- Task prompt
Please convert the data from the line containing "You are a GUI" to the line containing "The image size is (2435, 438).", both included, into a Markdown table with the columns Row and Line, leaving out any blank lines.

- Recorded information

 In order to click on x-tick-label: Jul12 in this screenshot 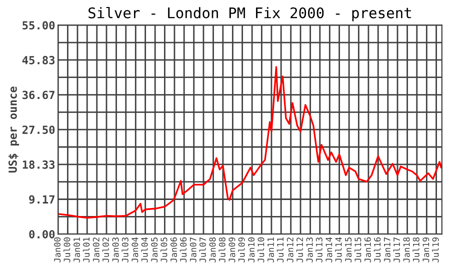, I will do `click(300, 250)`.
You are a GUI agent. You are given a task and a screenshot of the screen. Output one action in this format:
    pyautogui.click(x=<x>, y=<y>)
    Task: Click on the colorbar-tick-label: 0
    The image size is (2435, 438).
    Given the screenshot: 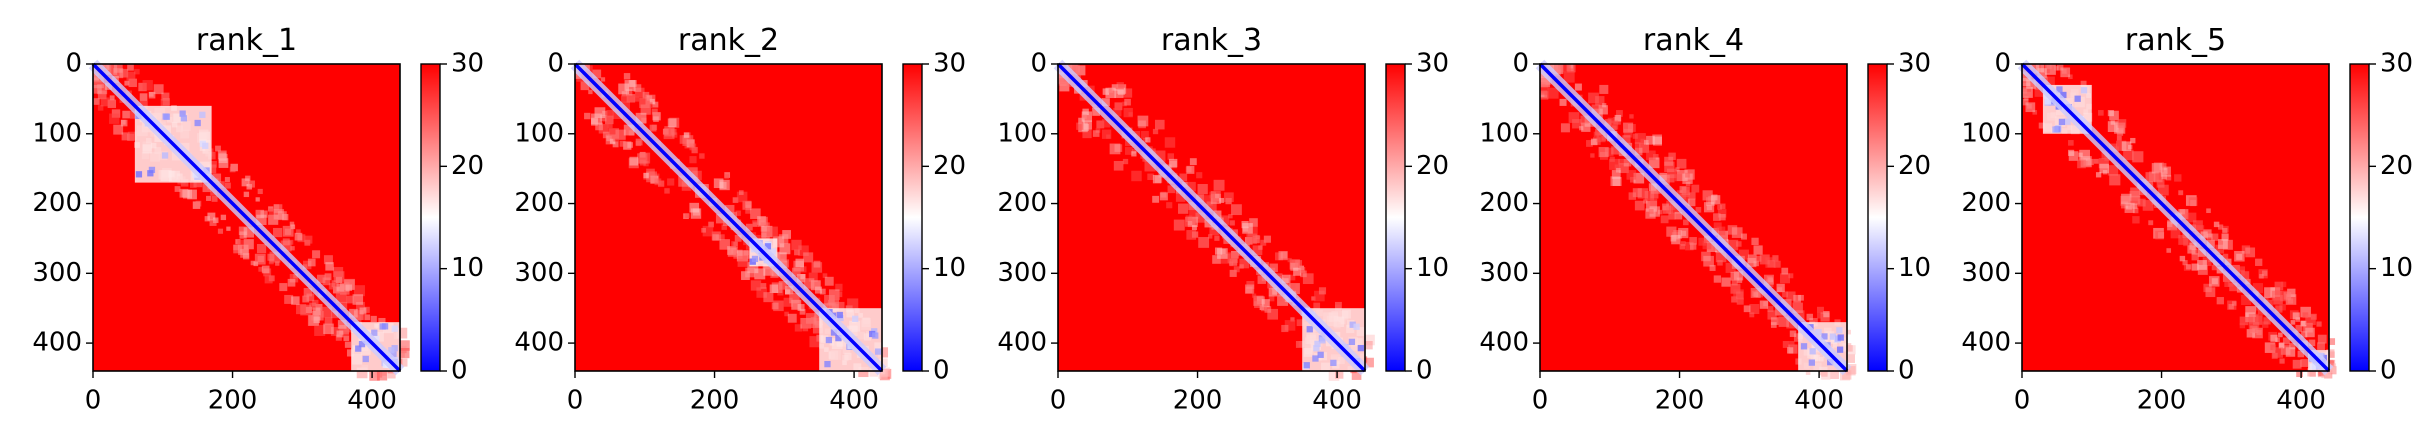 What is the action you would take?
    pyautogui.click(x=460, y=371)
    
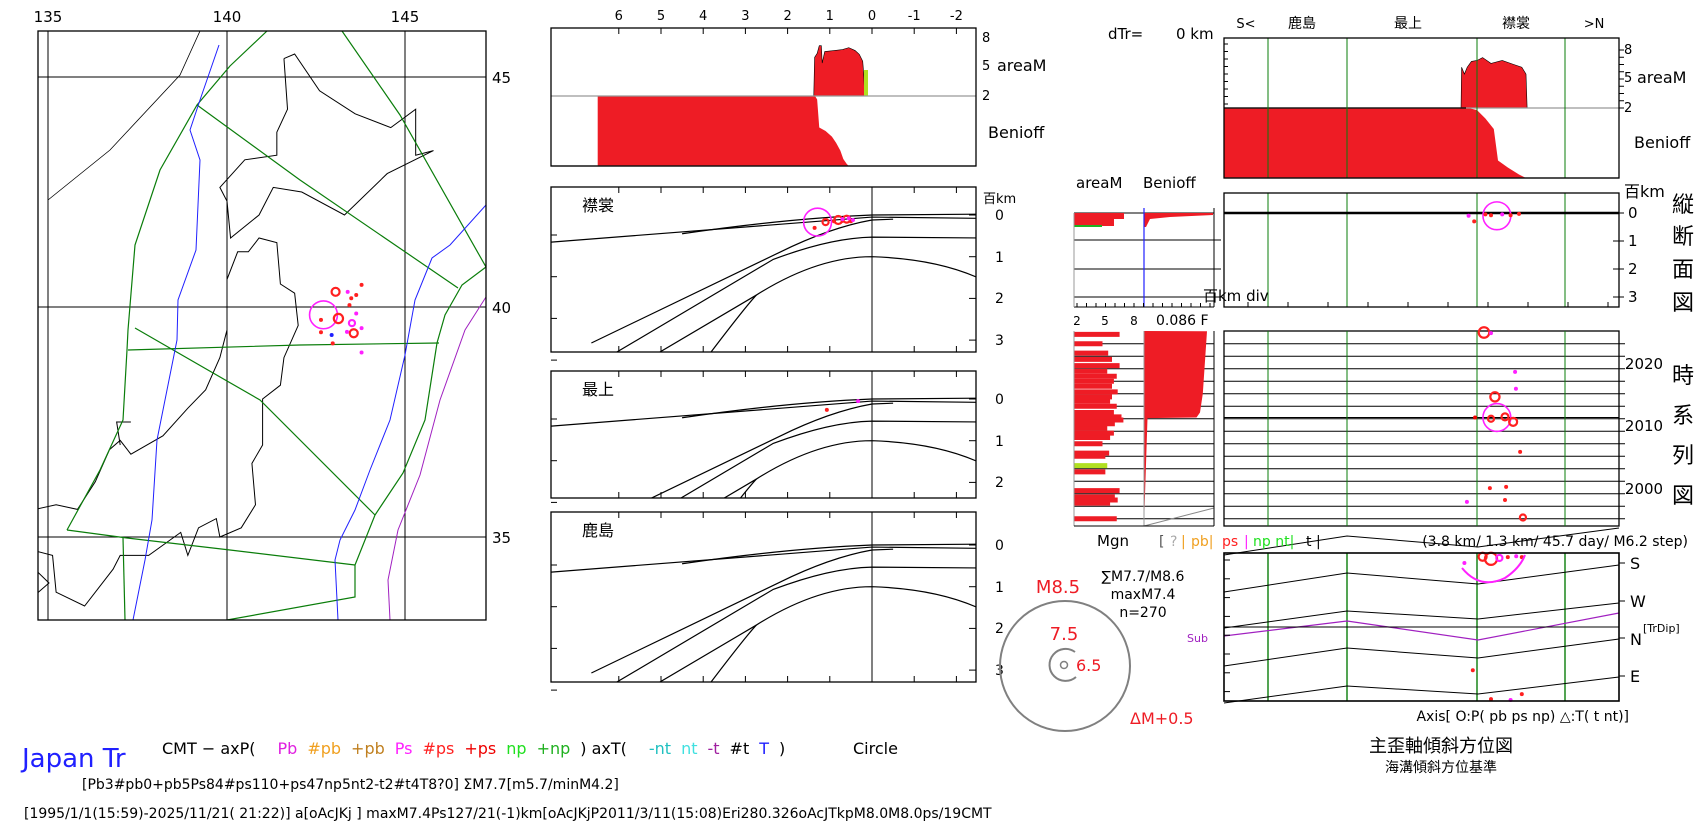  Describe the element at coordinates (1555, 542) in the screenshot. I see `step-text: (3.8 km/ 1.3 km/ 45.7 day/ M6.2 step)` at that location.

- Answer to this exercise
| Row | Line |
|---|---|
| 1 | You are a GUI agent. You are given a task and a screenshot of the screen. Output one action in this format: |
| 2 |     pyautogui.click(x=<x>, y=<y>) |
| 3 |     Task: Click on the colorbar-tick-label: 0 |
| 4 |     The image size is (2435, 438). |